Now I sat with my dad in my favorite coffee shop, and the caffeine in my pour-over was the only thing breaking down the wall of depression that separated my father from me. His voice calmed me, and then we started talking about the things we always used to talk about. The power of storytelling and music. The creative powers and how they are given to us. The future of our lives as father and daughter against a harsh world. Basically, important conversations we weren’t able to have for at least six months. Life had blocked us from our natural state, and circumstances being what they were, freaking out was hardly an option.

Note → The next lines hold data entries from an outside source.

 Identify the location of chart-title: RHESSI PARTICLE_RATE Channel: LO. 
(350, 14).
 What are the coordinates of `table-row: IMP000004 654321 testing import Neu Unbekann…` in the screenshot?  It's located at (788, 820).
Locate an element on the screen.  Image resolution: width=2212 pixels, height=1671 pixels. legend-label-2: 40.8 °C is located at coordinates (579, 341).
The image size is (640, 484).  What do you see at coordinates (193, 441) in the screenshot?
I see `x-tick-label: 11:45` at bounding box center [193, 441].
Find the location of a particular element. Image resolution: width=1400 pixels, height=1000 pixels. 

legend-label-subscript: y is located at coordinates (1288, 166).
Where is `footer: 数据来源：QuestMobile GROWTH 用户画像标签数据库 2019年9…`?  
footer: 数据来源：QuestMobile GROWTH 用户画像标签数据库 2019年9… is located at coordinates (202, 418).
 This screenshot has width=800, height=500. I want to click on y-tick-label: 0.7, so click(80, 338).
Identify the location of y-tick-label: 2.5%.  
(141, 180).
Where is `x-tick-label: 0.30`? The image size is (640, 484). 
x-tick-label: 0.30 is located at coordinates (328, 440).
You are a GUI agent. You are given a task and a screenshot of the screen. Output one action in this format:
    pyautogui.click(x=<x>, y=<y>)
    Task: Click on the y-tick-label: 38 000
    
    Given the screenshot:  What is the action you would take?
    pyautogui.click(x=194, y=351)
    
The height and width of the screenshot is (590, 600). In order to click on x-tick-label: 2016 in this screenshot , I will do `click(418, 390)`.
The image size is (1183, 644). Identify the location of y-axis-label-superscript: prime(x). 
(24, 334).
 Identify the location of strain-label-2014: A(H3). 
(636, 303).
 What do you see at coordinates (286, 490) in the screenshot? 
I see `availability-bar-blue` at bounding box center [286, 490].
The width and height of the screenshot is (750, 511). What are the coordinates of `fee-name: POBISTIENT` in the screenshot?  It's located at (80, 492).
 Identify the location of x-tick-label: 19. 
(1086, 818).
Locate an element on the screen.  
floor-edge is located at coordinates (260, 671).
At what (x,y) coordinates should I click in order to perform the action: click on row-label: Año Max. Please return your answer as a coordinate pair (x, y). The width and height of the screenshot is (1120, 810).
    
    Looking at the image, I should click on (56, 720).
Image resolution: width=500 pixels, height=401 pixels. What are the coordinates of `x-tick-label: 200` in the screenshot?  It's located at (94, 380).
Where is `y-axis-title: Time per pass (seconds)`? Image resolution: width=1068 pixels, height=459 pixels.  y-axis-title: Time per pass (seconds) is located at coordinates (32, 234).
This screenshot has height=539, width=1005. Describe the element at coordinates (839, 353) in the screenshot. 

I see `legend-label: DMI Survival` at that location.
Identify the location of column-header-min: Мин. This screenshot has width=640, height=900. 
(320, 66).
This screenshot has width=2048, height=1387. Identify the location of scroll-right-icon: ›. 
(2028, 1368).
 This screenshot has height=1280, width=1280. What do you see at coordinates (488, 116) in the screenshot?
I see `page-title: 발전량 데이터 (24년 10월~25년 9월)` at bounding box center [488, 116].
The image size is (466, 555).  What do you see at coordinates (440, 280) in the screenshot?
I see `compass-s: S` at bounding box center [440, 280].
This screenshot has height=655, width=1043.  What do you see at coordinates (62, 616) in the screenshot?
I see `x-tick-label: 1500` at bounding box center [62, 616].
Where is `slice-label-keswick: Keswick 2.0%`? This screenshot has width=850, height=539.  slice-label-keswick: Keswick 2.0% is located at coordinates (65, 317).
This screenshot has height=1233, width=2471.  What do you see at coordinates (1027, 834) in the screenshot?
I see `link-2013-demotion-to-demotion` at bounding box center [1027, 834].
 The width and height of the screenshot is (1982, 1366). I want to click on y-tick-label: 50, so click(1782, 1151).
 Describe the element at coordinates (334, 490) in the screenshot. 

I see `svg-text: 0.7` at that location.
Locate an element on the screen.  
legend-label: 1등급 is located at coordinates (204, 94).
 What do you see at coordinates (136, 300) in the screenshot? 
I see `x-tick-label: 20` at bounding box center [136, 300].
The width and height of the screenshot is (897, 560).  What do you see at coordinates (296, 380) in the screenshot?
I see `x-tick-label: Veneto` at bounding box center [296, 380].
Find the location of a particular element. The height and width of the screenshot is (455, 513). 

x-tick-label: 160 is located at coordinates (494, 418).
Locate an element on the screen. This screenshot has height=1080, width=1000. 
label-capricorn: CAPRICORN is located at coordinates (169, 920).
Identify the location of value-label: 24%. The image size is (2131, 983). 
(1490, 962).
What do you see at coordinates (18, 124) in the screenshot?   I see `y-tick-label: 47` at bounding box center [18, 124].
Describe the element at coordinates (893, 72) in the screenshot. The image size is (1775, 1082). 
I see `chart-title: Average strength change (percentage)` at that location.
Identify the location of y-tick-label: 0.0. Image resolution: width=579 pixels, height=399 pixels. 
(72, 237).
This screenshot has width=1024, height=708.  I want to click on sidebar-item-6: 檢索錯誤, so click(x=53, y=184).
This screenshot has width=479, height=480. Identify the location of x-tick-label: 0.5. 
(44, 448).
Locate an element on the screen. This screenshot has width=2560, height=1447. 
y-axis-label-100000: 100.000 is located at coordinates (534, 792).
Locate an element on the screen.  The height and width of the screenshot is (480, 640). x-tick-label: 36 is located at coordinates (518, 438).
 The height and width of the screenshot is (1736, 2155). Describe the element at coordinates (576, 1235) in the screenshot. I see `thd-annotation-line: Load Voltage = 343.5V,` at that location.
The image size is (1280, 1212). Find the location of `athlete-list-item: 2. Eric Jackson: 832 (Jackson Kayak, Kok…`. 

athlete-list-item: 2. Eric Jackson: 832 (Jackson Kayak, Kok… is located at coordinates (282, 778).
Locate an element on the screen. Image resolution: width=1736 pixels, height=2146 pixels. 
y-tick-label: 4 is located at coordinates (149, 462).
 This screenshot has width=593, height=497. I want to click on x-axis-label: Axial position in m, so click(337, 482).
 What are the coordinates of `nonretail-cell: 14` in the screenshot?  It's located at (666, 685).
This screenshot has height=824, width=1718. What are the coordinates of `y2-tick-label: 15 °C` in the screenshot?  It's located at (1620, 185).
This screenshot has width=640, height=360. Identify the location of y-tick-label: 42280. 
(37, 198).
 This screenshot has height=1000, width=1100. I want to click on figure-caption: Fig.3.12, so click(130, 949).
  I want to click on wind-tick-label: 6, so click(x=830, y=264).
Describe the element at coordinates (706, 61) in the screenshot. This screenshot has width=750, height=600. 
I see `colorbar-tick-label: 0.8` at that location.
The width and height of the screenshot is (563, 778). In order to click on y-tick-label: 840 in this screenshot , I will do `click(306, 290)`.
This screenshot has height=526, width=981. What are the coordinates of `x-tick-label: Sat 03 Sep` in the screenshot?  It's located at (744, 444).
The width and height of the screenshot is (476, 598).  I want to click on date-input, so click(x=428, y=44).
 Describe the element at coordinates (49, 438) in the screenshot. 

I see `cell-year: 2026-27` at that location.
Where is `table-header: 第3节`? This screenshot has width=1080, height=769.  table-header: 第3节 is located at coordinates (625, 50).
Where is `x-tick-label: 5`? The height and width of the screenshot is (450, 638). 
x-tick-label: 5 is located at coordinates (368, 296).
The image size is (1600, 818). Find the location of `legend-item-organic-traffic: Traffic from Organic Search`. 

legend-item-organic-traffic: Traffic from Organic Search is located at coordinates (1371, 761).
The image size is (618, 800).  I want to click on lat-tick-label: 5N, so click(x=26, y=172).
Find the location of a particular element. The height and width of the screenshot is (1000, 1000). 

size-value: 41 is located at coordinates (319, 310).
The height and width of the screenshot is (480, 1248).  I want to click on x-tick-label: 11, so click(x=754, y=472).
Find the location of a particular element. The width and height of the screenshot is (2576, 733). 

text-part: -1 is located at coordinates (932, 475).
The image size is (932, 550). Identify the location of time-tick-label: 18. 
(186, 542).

As we confronted each other, we still somehow found comfort in one another. No matter the sins of what had happened over this time, he was still a man I loved and one of the most important people in my life. Meanwhile, I was still the young woman who he admired for her ferocity and spirit, yet now was weak from depression, a demon he knew all too well. Having seen me for so long, he knew exactly what to do: Pick me up to wash my face and remind me to breathe — possibly the most courageous thing to do when you feel like you’re weak. And then from there, small steps onward.

As he dropped me off at home and hugged me tight, I walked up the stairs of the apartment, unsure of my next move. I was alone again, yet strangely I wasn’t. And perhaps because I was so used to fighting my battles alone, the idea that I would have to face this one by myself was taken without a second thought. But sometimes bravery isn’t all about the game face; it’s knowing when you can’t fight alone. And it’s not necessarily about winning the battle, but walking out the front door.